Mark Helfrich and the Oregon Ducks Need to Maximize De'Anthony Thomas

Brandon OliverContributor ISeptember 2, 2013

Oregon Ducks RB De'Anthony Thomas eludes two Nicholls State defenders on one of his 18 carries during the Ducks' 66-3 win on Saturday.
Oregon Ducks RB De'Anthony Thomas eludes two Nicholls State defenders on one of his 18 carries during the Ducks' 66-3 win on Saturday.Christopher Barth/Getty Images

So much for the idea that the Oregon Ducks would likely air it out more with star quarterback Marcus Mariota leading the Ducks' high-flying offense under Mark Helfrich.

In their 66-3 victory over Nicholls State on Saturday, the No. 3 ranked Ducks racked up a school record 772 yards of total offense. While it wasn't a school record for rushing yards in a game, the Ducks did put up an astounding 500 yards on the ground. 

It was also the first time in the program's 120-year history that three different players eclipsed the 100-yard plateau in the same game. De'Anthony Thomas, the most explosive offensive weapon for the Ducks and the country, carried the load in the first half with two first-quarter scores. The Heisman Trophy candidate finished with 128 yards on a career-high 18 carries. The Ducks' staff knows what they have in the electrifying Thomas and vowed all offseason that they would get him as many touches as they could in a variety of ways throughout each game.

While Thomas showed he can handle a significant load, it was against a low-end FCS opponent. With that in mind, are the Ducks utilizing his skills properly? Should he be out in space more and used as a change-of-pace back, while Byron Marshall and Thomas Tyner carry the load on the interior?

While Thomas is much stronger and tougher than his slight frame would indicate, running him between the tackles could be dangerous in terms of the pounding he takes by defenders twice his size. It also takes away some of his big play ability. Regardless of how he gets the ball and where the play is designed to go, Thomas is a home run threat every time he touches it. 

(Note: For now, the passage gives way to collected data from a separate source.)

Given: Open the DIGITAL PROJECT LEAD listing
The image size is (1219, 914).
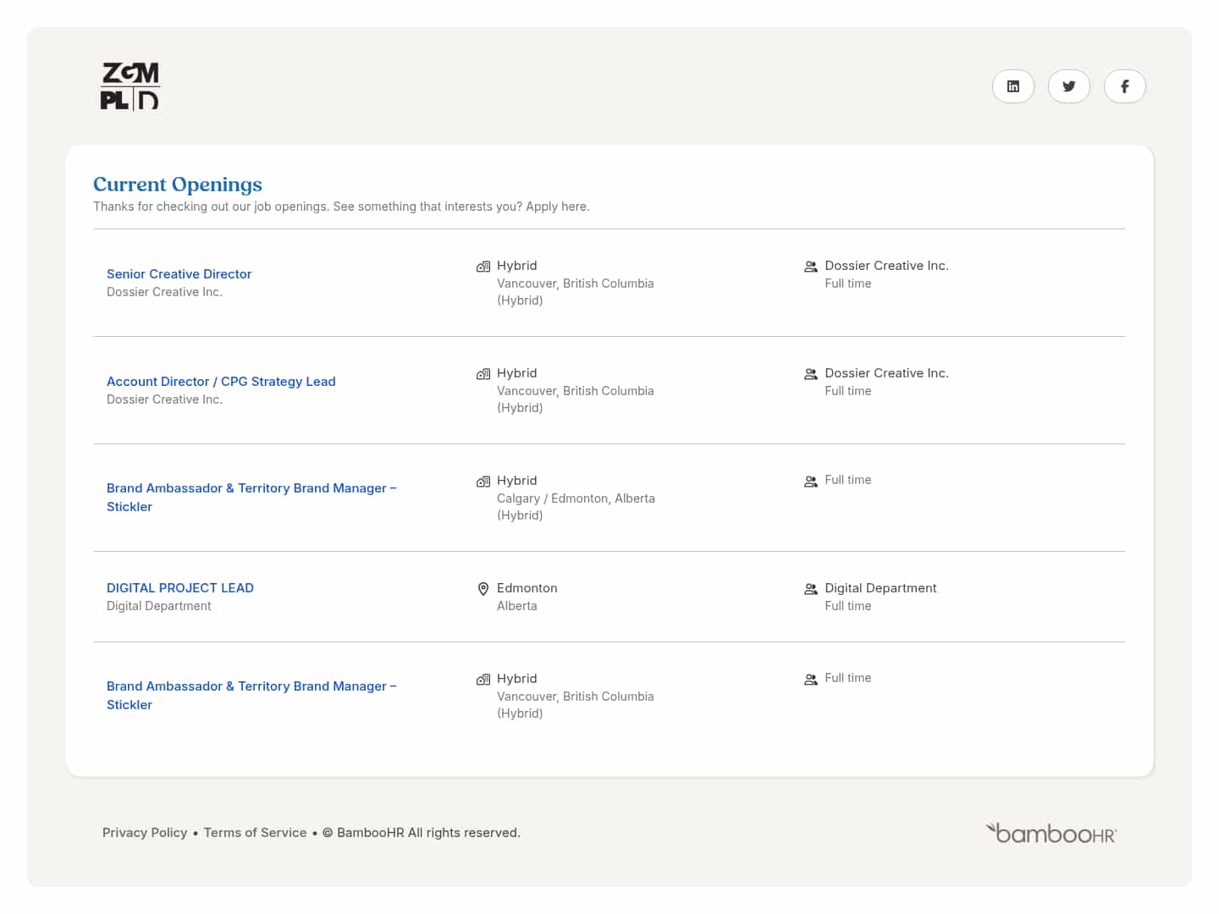Looking at the screenshot, I should [x=180, y=587].
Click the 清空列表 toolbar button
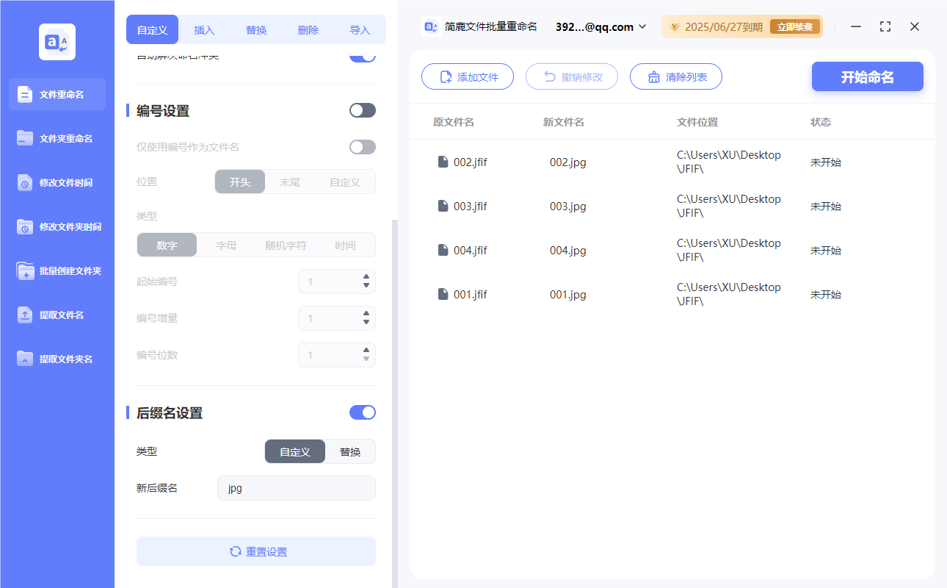The height and width of the screenshot is (588, 947). pyautogui.click(x=675, y=76)
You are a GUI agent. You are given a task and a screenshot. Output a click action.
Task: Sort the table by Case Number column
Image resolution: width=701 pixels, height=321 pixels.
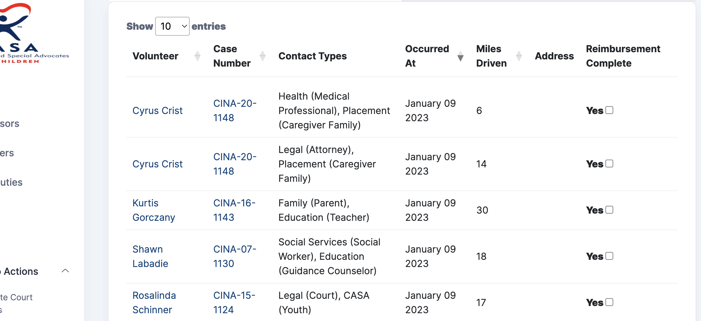[x=263, y=56]
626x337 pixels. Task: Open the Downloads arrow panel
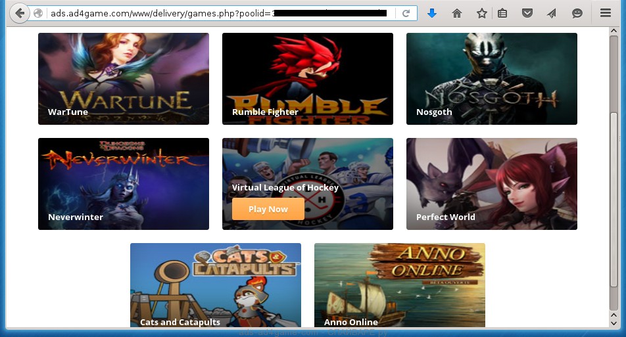pyautogui.click(x=432, y=13)
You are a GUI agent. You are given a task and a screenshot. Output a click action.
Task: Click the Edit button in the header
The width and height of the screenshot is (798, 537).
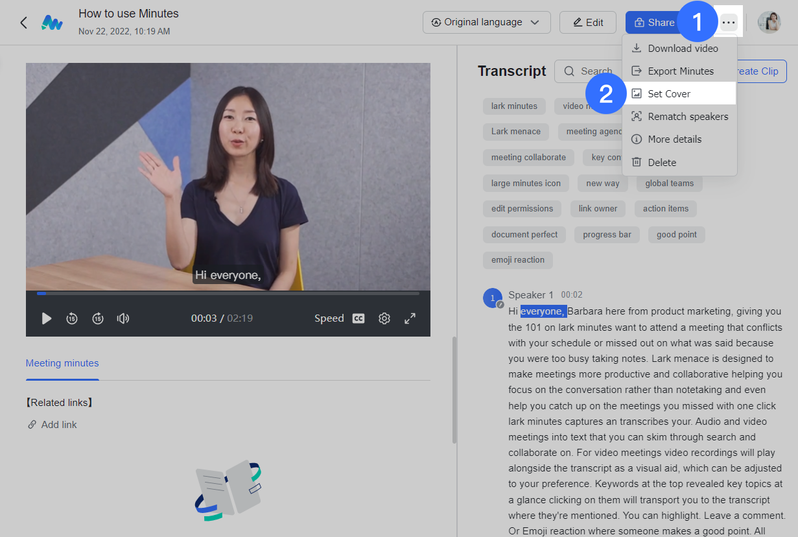coord(587,21)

Just ask Wisconsin about Thomas' ability to run it up the gut. The issue is, there are usually some angry defenders waiting in the box to smother the diminutive star before he gets going downhill. 

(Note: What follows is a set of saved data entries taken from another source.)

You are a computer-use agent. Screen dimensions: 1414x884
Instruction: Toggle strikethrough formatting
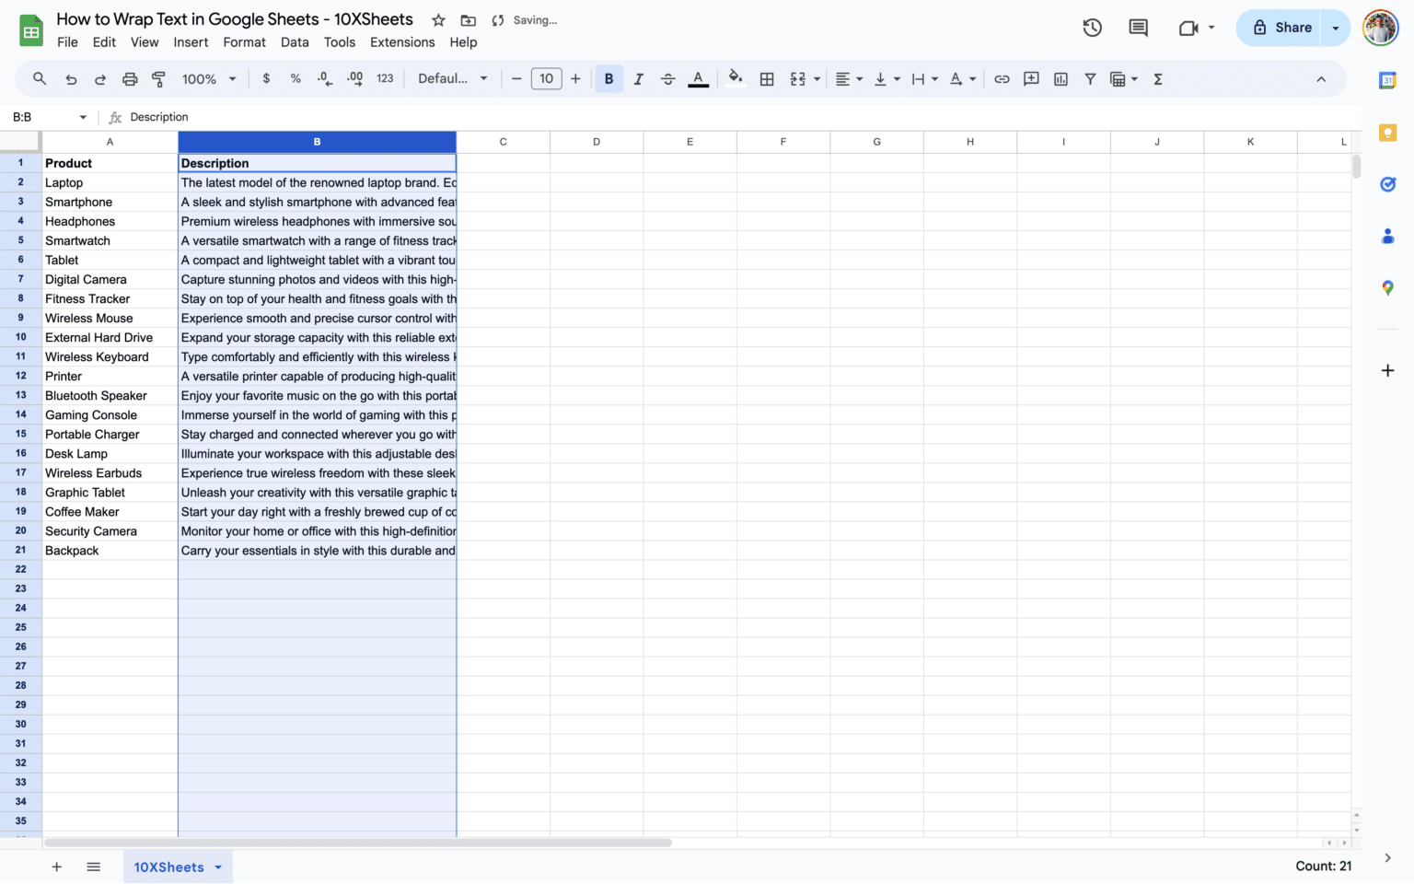click(668, 78)
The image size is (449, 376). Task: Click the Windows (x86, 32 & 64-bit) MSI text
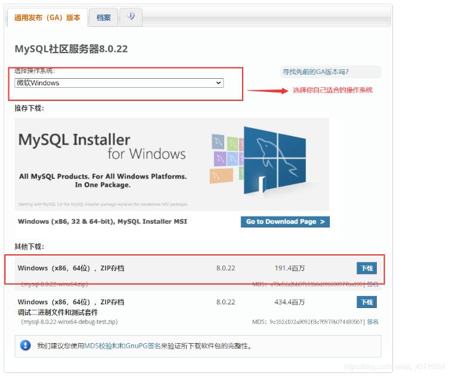click(x=102, y=221)

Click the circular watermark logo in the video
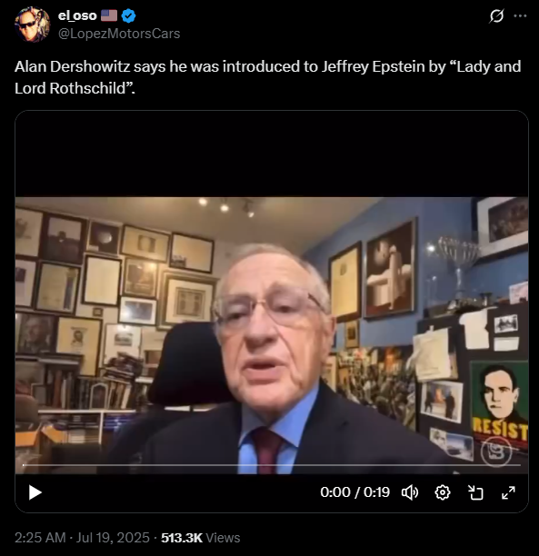click(496, 452)
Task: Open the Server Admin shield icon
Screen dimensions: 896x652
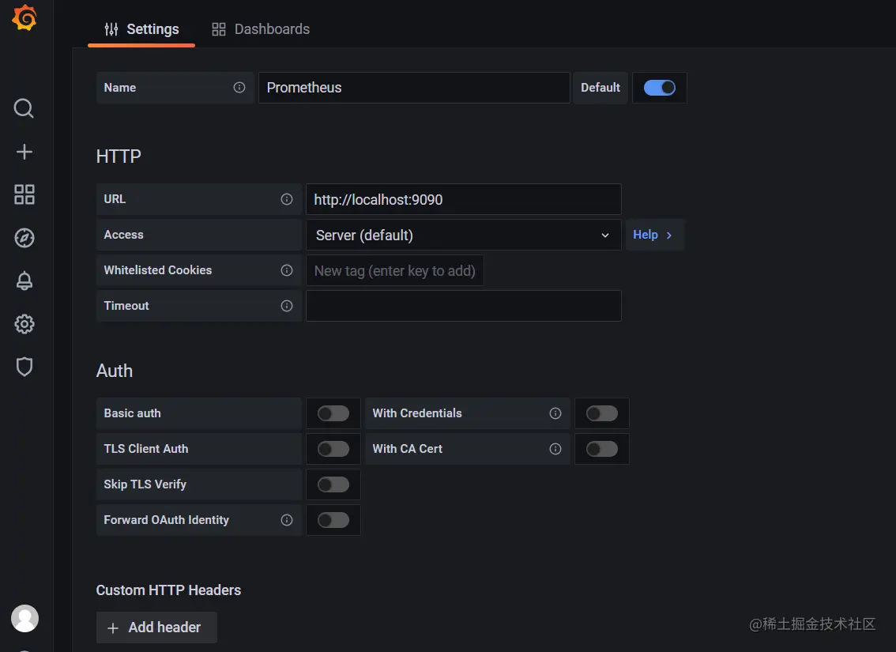Action: [x=24, y=367]
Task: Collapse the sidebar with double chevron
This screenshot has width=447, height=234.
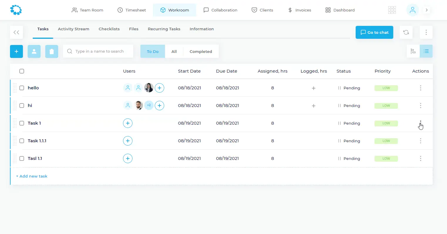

Thomas is listed as the starting running back, and on Saturday it appeared that is the way the Ducks are going to play it going forward. The question is whether or not that is the best utilization of not only his skills but also the skills of fellow RBs Byron Marshall, Ayele Forde and heralded freshman Thomas Tyner.

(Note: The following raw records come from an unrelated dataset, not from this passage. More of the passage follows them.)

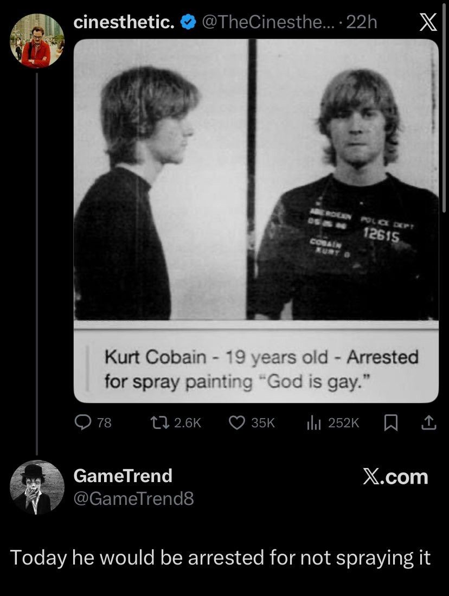Click the X.com watermark text
Screen dimensions: 449x596
395,477
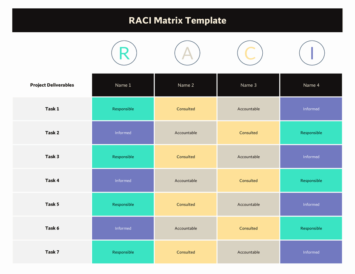
Task: Toggle the Accountable cell under Name 2 for Task 4
Action: pos(186,180)
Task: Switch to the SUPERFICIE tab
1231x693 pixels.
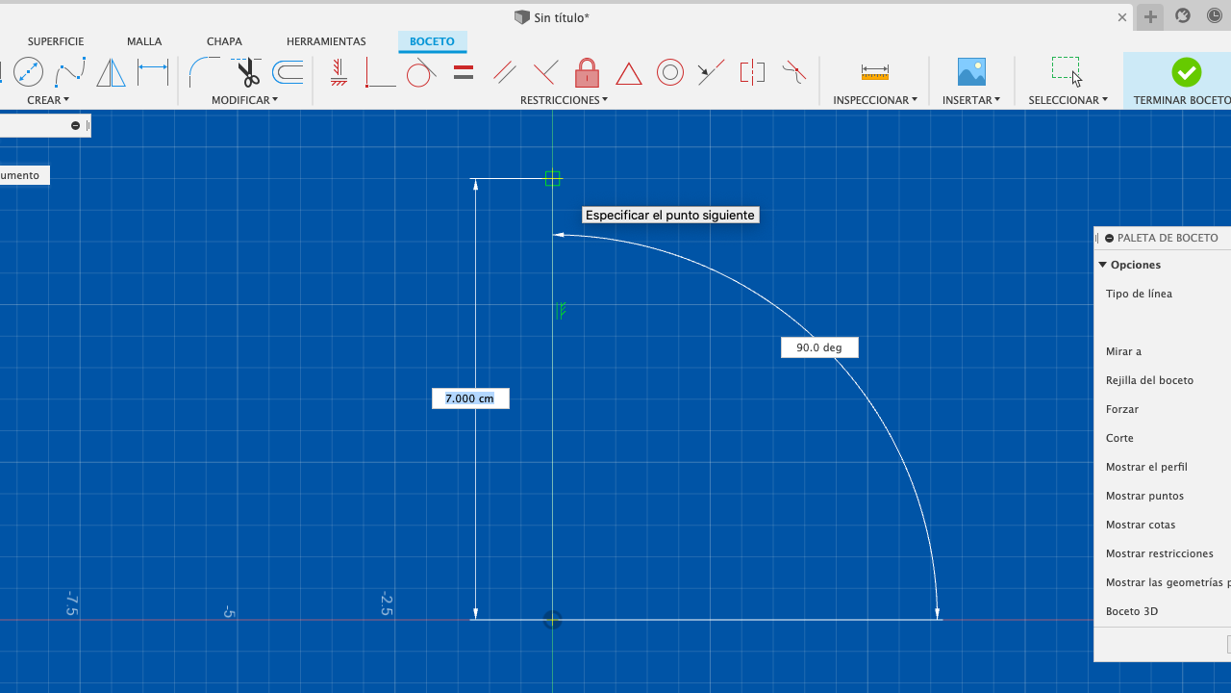Action: (56, 41)
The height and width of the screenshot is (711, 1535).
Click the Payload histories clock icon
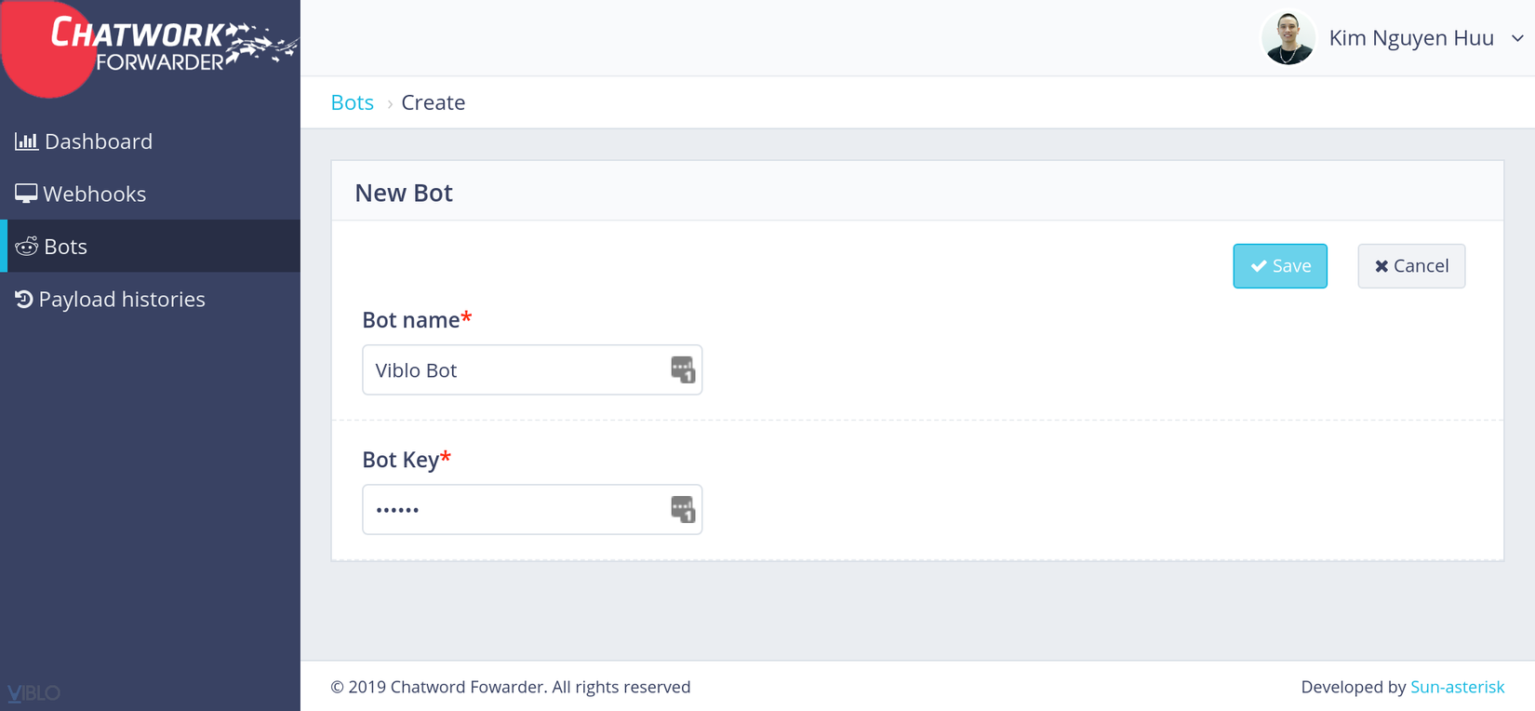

Marshall, Tyner and even Forde, a walk-on, are better suited to run it up the gut in an attempt to wear down a defense. Once the run has been established, that is when Thomas can dominate the game by getting the ball in space and making big plays.

Marshall exploded for 124 yards on just eight carries, while Forde added three carries for 53 yards. Star tight end Colt Lyerla, who was utilized sparingly as a power back in 2012, pitched in 17 yards and a touchdown on three carries in the third quarter. Mariota wasn't particularly sharp throwing the ball, going 12-of-21, but still managed to total 234 yards and one touchdown through the air.

The 5-star recruit Tyner, who is actually faster than Thomas on the track, wasn't ready to play on Saturday after being banged up in fall camp. According to Helfrich, Tyner should be ready to go when the Ducks travel to take on Virginia on Saturday. Adding a back of Tyner's caliber will only make the backfield that much more crowded.

Marshall is fast becoming a proven commodity with speed, power and serious star potential. Add Tyner to the mix and the Ducks have two prototypes in the backfield who should still leave Thomas plenty of opportunities to make plays in space. "The Black Mamba" is the ultimate game changer—so no matter what the future holds, he will be the center of the Ducks' offensive attack.

Perhaps that is what the Ducks' staff has in mind for the star-studded backfield.

Keep Tyner off the radar by using Thomas in an unfamiliar role before unleashing both in their familiar roles when the conference schedule comes around. Thomas is the best of the bunch in the passing game and Tyner has experience as a workhorse out of the backfield. 

Thomas had just one catch for two yards against Nicholls State, but if you ask him, he's just as comfortable running in traffic as he is in the slot, per Chris Pietsch of the Register Guard.

The 5-foot-9, 176-pound Thomas has been in good health, save for a few bumps and bruises, up until this point of his career. Time will tell if he can maintain his legs and his overall health if the Ducks continue to use him to pound the ball into the heart of the defense.

Is using Thomas in that role the right approach for Helfrich and the Ducks' new offensive coordinator, Scott Frost? Will the game plan remain the same as the Ducks' schedule gets tougher?

Tune in Saturday as the Ducks travel across the country to face an upstart Virginia squad that is coming off an upset of BYU on Saturday.

Everyone knows the Ducks have as many offensive weapons as any team in the country—if not more. Chip Kelly was a master at finding the right place for his best players to succeed. Helfrich and Frost will need to find the right combination of carries for Thomas, Marshall, Tyner and Forde to make the best use of the Ducks' talented roster.